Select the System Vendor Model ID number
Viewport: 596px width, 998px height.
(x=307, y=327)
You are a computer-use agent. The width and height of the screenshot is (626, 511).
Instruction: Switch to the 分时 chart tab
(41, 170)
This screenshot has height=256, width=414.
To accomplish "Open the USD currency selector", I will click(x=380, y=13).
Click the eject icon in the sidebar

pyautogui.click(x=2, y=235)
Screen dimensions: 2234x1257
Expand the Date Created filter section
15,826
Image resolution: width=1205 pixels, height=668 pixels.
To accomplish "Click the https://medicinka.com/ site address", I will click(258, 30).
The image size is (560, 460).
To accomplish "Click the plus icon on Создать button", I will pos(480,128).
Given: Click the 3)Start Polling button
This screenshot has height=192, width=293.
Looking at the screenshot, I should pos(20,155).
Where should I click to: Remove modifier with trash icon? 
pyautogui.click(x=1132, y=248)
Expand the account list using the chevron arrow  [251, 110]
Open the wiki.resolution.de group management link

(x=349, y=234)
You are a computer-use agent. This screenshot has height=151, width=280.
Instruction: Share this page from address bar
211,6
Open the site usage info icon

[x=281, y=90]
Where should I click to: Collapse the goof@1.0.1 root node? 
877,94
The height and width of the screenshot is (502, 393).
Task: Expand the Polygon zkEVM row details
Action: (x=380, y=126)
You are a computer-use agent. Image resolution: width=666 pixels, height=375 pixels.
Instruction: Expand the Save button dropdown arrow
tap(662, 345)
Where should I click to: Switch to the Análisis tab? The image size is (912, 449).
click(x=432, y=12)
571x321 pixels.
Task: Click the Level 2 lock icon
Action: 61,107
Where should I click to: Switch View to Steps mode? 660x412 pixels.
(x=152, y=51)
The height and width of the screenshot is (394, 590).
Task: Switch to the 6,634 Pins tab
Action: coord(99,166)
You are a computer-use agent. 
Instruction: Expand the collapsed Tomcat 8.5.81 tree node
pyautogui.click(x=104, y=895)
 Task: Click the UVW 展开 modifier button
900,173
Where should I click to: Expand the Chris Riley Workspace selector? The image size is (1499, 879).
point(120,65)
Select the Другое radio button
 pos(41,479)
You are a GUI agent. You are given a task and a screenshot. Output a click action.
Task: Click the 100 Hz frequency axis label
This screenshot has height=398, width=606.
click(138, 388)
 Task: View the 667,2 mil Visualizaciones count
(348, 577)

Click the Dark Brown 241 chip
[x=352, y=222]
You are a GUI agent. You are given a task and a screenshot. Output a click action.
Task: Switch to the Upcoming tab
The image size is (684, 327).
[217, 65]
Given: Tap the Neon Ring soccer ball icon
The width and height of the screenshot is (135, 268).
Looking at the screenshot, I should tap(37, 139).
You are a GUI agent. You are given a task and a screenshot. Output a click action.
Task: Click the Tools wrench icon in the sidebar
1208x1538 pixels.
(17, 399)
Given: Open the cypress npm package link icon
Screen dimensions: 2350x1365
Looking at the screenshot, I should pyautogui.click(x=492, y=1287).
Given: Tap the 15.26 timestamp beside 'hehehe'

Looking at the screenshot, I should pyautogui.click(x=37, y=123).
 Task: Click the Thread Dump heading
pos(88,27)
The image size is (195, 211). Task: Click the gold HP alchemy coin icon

────

» THE TASK
Can you copy the data word for word, starting with the line containing "Given: Click the 3)Start Polling button" and ending with the line containing "[x=281, y=90]", both included?

» WORKED ANSWER
Given: Click the 3)Start Polling button
This screenshot has height=192, width=293.
Looking at the screenshot, I should pos(20,155).
Where should I click to: Remove modifier with trash icon? 
pyautogui.click(x=1132, y=248)
Expand the account list using the chevron arrow  [251, 110]
Open the wiki.resolution.de group management link

(x=349, y=234)
You are a computer-use agent. This screenshot has height=151, width=280.
Instruction: Share this page from address bar
211,6
Open the site usage info icon

[x=281, y=90]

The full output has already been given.